A posting to the concurrency-interest mailing list drew attention to this piece of the Java Memory Model:
On p341 of JCIP, the Interruption Rule states:
"A thread calling interrupt on another thread happens-before the interrupted thread detects the interrupt (either by having InterruptedException thrown, or invoking isInterrupted or interrupted)"
This is referring to the final bullet point in JLS 3, 17.4.4.
While the exact semantics of this statement are unclear the expert opinion was that it means that the interrupted state of a thread should act like a Java volatile variable: interrupt() will involve a volatile-write, while explicitly checking the interrupt state will involve a volatile-read. (This does not fully define the semantics because it doesn't indicate if you can elide the volatile-write in interrupt() if the thread is already interrupted - but that is not important for this CR.)
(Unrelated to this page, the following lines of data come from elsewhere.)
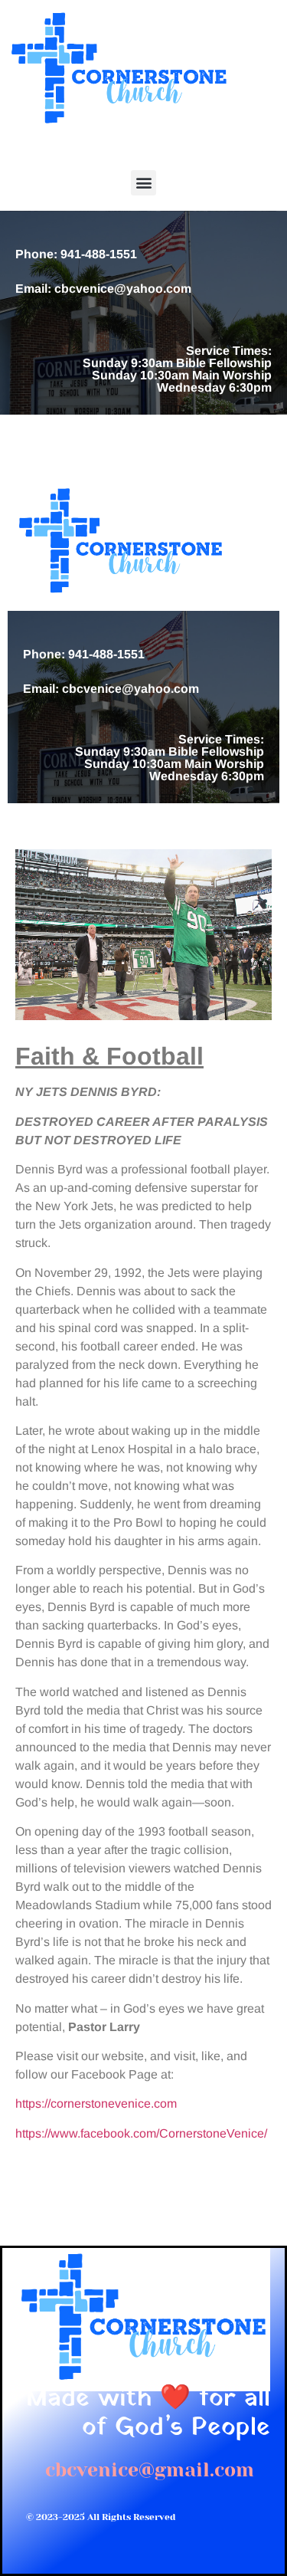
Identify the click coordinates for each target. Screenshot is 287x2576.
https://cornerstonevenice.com (96, 2103)
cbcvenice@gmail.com (149, 2470)
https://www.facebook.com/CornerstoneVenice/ (141, 2133)
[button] (143, 182)
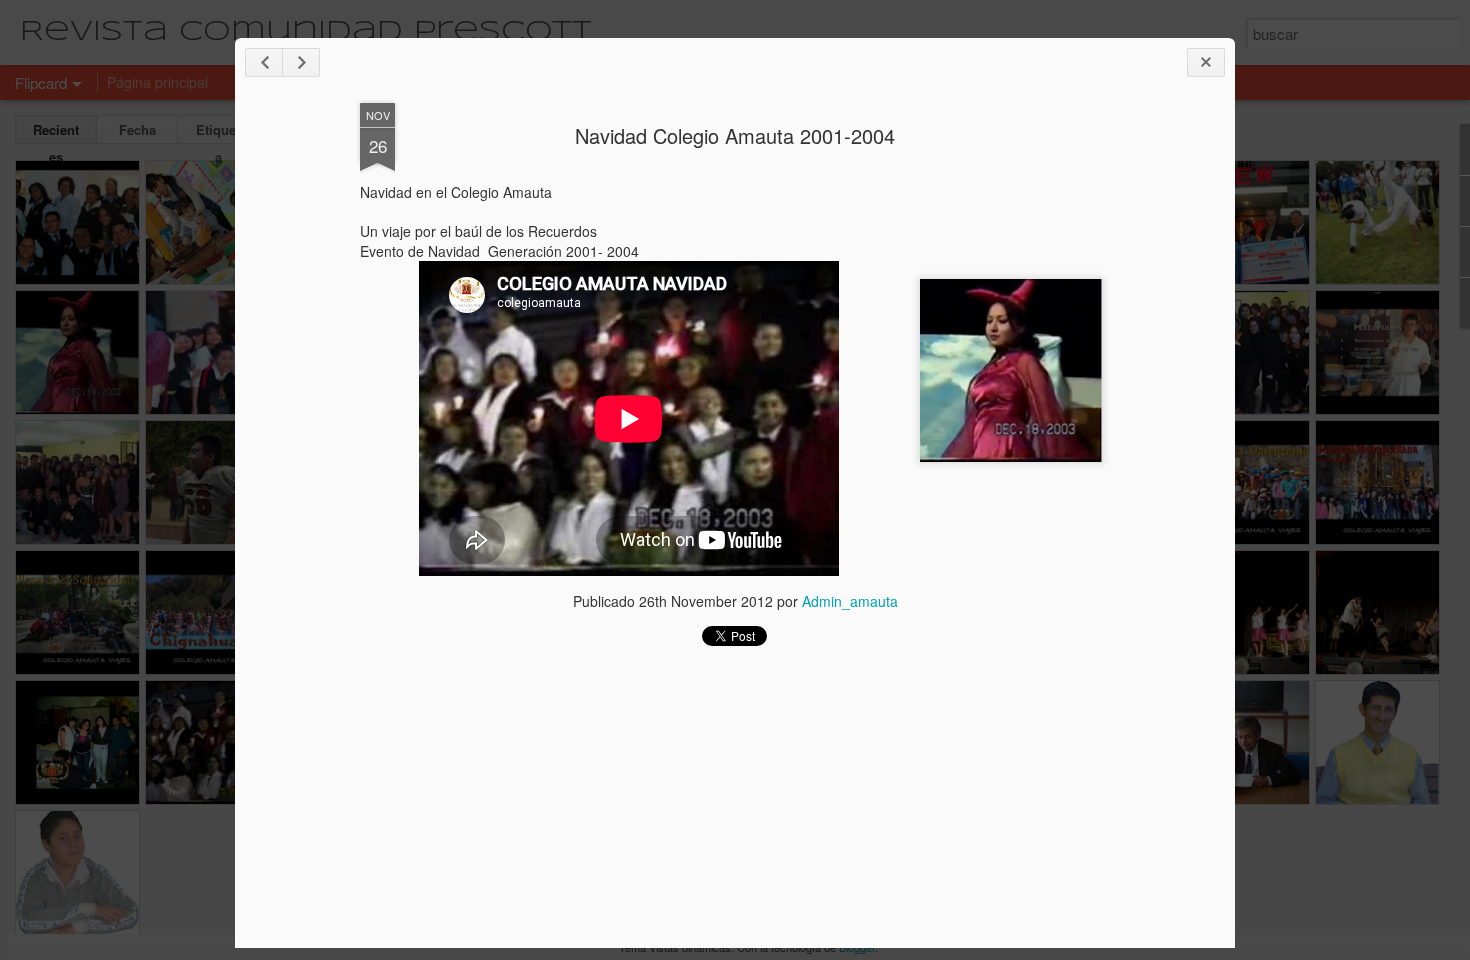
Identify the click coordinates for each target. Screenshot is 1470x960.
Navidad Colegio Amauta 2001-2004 (735, 135)
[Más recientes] (264, 62)
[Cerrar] (1206, 62)
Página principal (157, 82)
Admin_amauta (850, 601)
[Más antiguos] (301, 62)
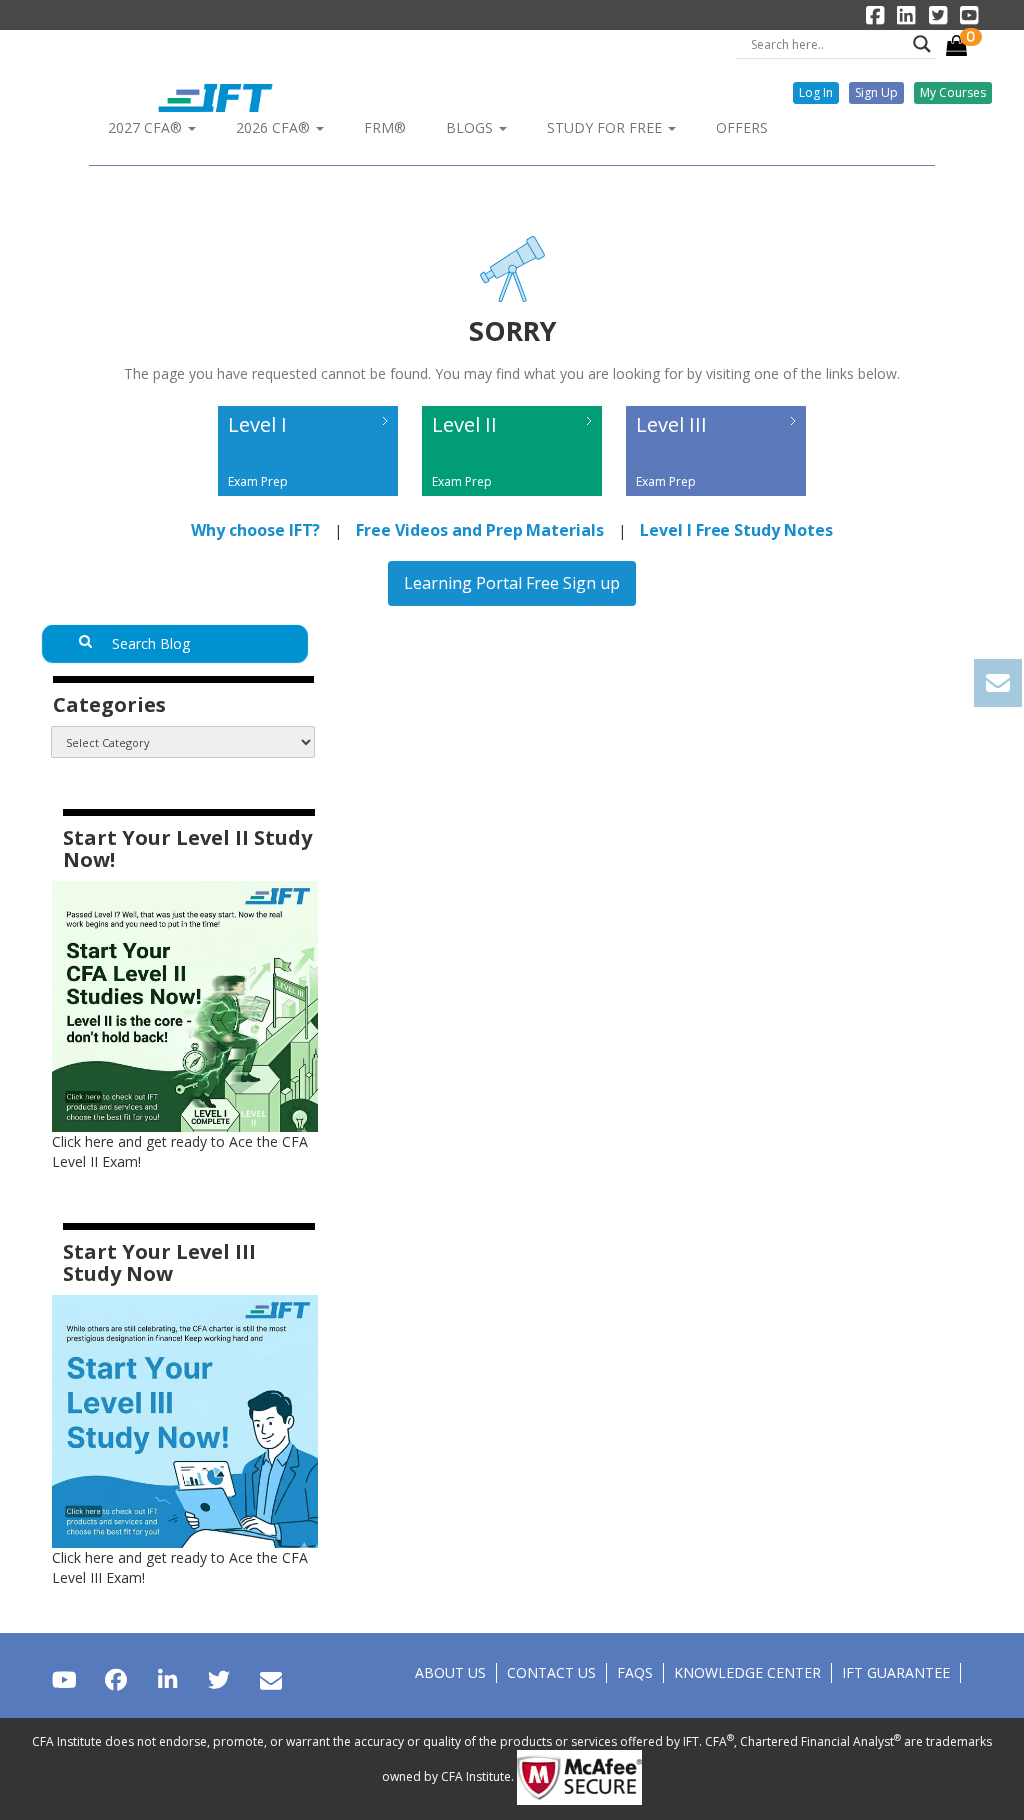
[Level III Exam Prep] (716, 500)
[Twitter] (218, 1679)
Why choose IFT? (255, 530)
In light of the recent memory-barrier issue with the park/unpark code (CR 6822370) the thread interruption was code was examined to see if the basic JMM requirements were being met. We discovered one definite issue:
- in os::interrupted(Thread* t, bool clear_interrupt) there is a missing fence after clearing the interrupt state
There is also some discussion over whether reading the interrupt state requires some additional barriers. Doug Lea writes:
> Stepping back a bit first: If interrupt status were a Java
> volatile, we'd place a MemBarAcquire after each read.
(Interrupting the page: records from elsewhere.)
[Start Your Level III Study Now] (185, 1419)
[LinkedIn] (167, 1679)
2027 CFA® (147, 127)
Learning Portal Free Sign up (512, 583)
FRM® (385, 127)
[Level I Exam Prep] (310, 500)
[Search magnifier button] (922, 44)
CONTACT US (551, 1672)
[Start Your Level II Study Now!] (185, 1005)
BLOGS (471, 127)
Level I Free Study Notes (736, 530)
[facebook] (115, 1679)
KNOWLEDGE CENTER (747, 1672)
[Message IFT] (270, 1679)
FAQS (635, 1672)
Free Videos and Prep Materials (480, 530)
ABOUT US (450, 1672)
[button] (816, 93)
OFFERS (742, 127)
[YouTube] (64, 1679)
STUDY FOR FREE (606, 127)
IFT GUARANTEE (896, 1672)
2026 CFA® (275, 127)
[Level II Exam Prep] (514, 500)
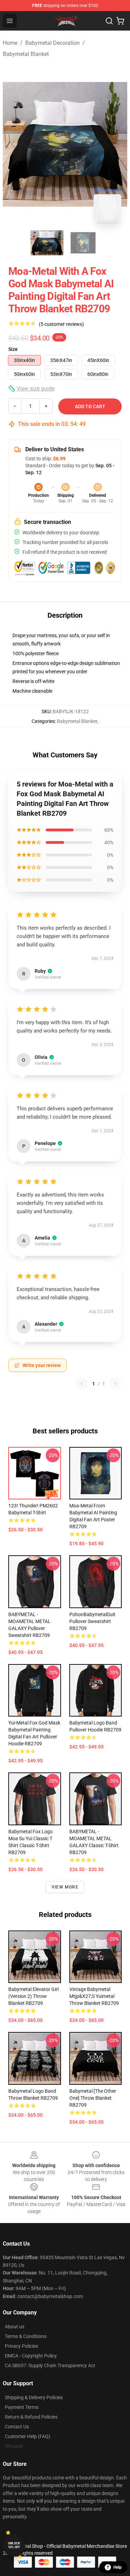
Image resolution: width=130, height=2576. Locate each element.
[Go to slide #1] (47, 242)
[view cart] (120, 21)
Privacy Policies (21, 2346)
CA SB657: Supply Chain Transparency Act (50, 2365)
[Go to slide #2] (83, 242)
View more (65, 1887)
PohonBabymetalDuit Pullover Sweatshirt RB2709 (92, 1621)
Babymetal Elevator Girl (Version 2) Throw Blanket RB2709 (33, 1996)
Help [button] (117, 2567)
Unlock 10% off (14, 2545)
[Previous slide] (13, 144)
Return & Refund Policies (31, 2417)
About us (14, 2326)
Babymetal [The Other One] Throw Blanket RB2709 (92, 2098)
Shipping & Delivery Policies (34, 2397)
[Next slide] (116, 144)
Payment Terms (21, 2407)
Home (10, 43)
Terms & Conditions (25, 2336)
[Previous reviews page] (82, 1383)
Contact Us (17, 2426)
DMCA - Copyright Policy (31, 2356)
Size (13, 349)
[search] (109, 21)
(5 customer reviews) (61, 324)
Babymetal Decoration (52, 43)
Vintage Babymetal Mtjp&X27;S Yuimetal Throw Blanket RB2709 (94, 1996)
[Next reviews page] (115, 1383)
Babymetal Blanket (26, 54)
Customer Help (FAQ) (27, 2436)
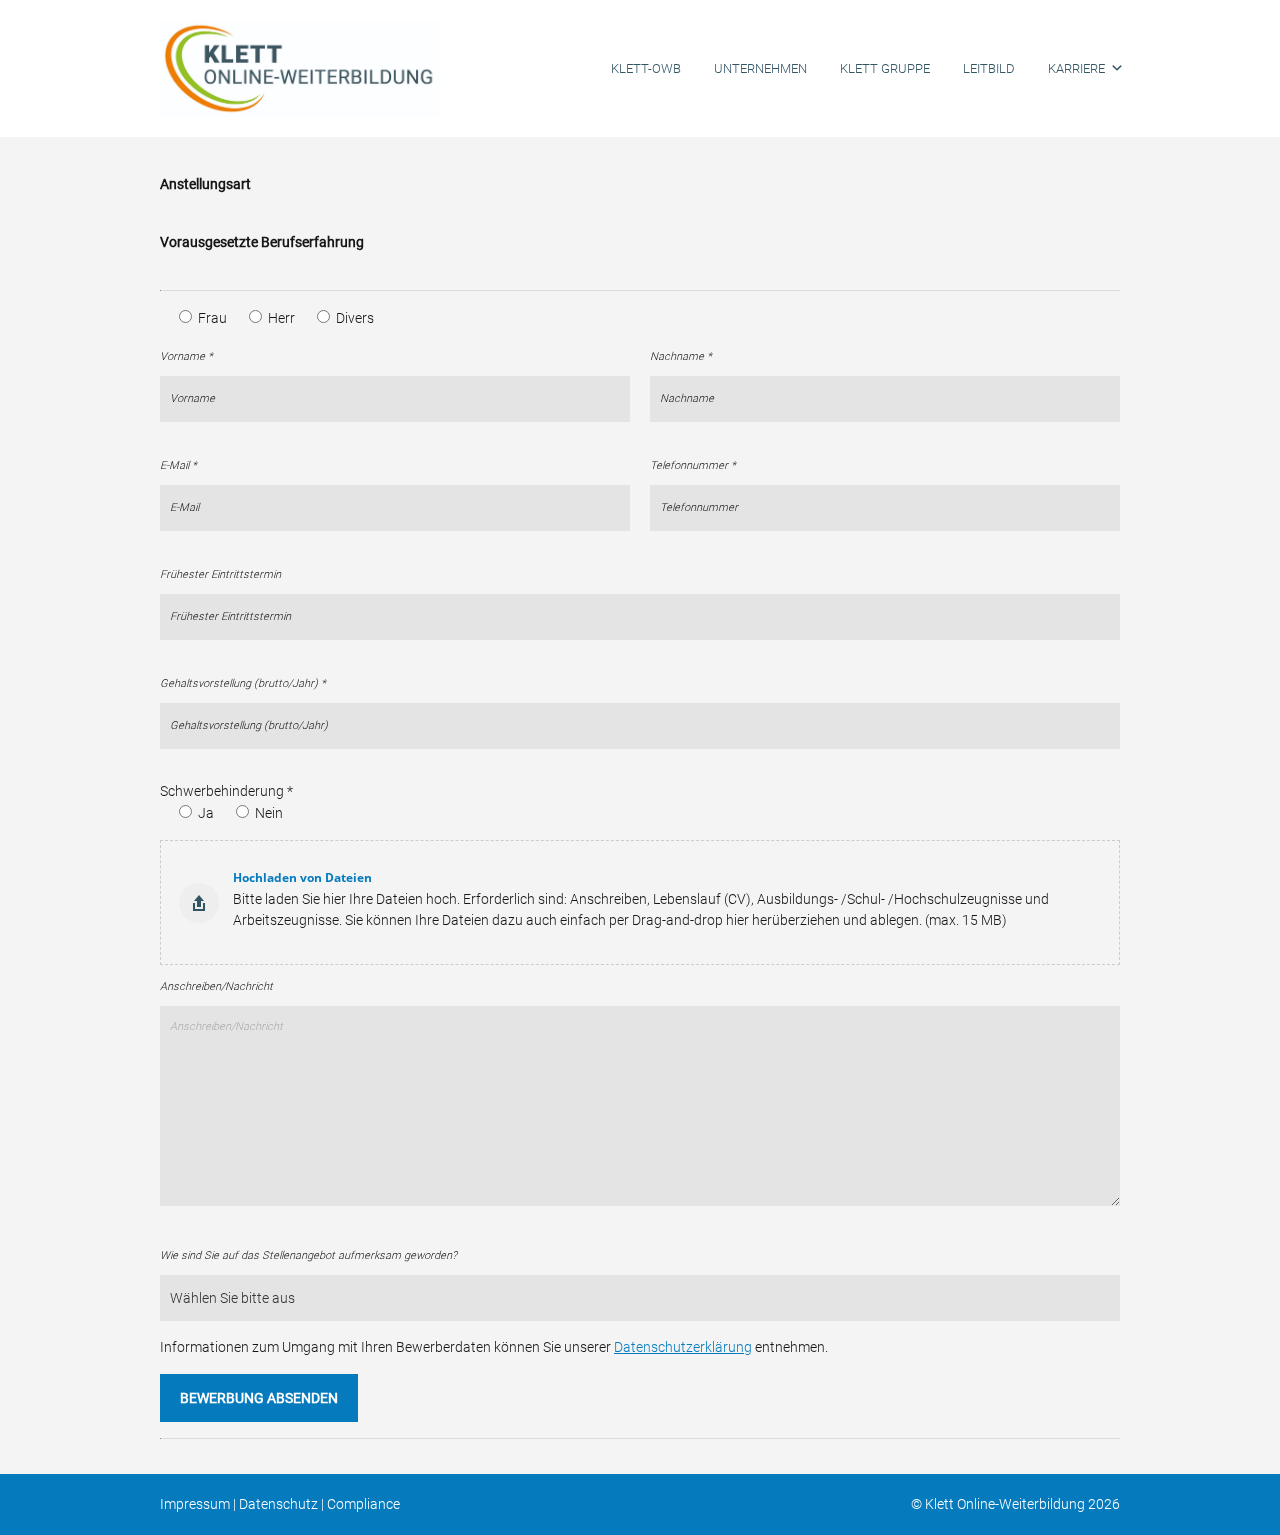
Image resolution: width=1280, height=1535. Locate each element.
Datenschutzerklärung (683, 1347)
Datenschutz (278, 1504)
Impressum (195, 1504)
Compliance (363, 1504)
> For writes we'd precede with a MemBarRelease and follow
> with a MemBarVolatile. The mechanics (see for example
> insert_mem_bar in graphKit.cpp, as called in
> the usual case in parse3.cpp) prevent reorderings,
> kill opportunities to reuse reads, and maybe
> generate processor barrier instructions.
>
> Since osthread._interrupted is VM-level field, we
> can't do that, but can get the same effect.
>
> In the write case, which is all done at VM-level
> (as in os_solaris.cpp approx line 3950)
> we do need a trailing storeLoad fence inside the
> VM-level interrupted, which we have. We don't need
> any further reordering control since the compiler
> must conservatively treat it as an opaque call, which
> disables any reorderings that could matter here.
>
> The inlined part of read case (library_calls.cpp),
> manually does the reordering prevention, but doesn't
> necessarily have the reads-kill or barrier-instruction
> effects.
>
> Officially, it ought to, although the only cases
> I can see where it might make a difference are
> racy to start with.
>
> Because the inlined forms of Thread.interrupted() may
> branch to opaque call to VM-level, the entire if-else
> context can't be reordered in any interesting way.
> However, I'm not so sure about the case of
> non-clearing form isInterrupted returning true:
> r = x.aField;
> if (Thread.currentThread().isInterrupted()) {
> r = x.aField; // maybe is optimized away?
> ...
>
> Also, on machines that actually need acquire fences
> for volatile reads, like ARM and PPC, they
> ought to be generated, although because interrupt
> polling is racy anyway, it is unlikely to matter much.
>
> Anyway, for the sake of making sure it is right,
> it would be good to ask someone in c2 if/how we
> can add something like
> insert_mem_bar(Op_MemBarAcquire, p);
> in LibraryCallKit::inline_native_isInterrupted()
> ("p" is the read of _interrupted).
>
It is worth noting that for some thread t, where t is not the current thread, that t.interrupt() and t.isInterrupted() both result in the holding of the Threads_lock inside the VM - and consequently there are strong barriers already present there.
Further the c2 intrinsic is only used for the (in practice rare) case of Thread.currentThread().isInterrupted().
In that light it may suffice to make the following changes in osThread.hpp:
bool interrupted() const {
return OrderAccess::load_acquire(& _interrupted) != 0;
}
void set_interrupted(bool z) {
OrderAccess::release_store_fence(&_interrupted, z ? 1 : 0);
}
and remove the explicit release()/fence() actions in os::interrupt and os::is_interrupted.
If a change is also needed to the C2 intrinsic then a simple load_acquire should also suffice.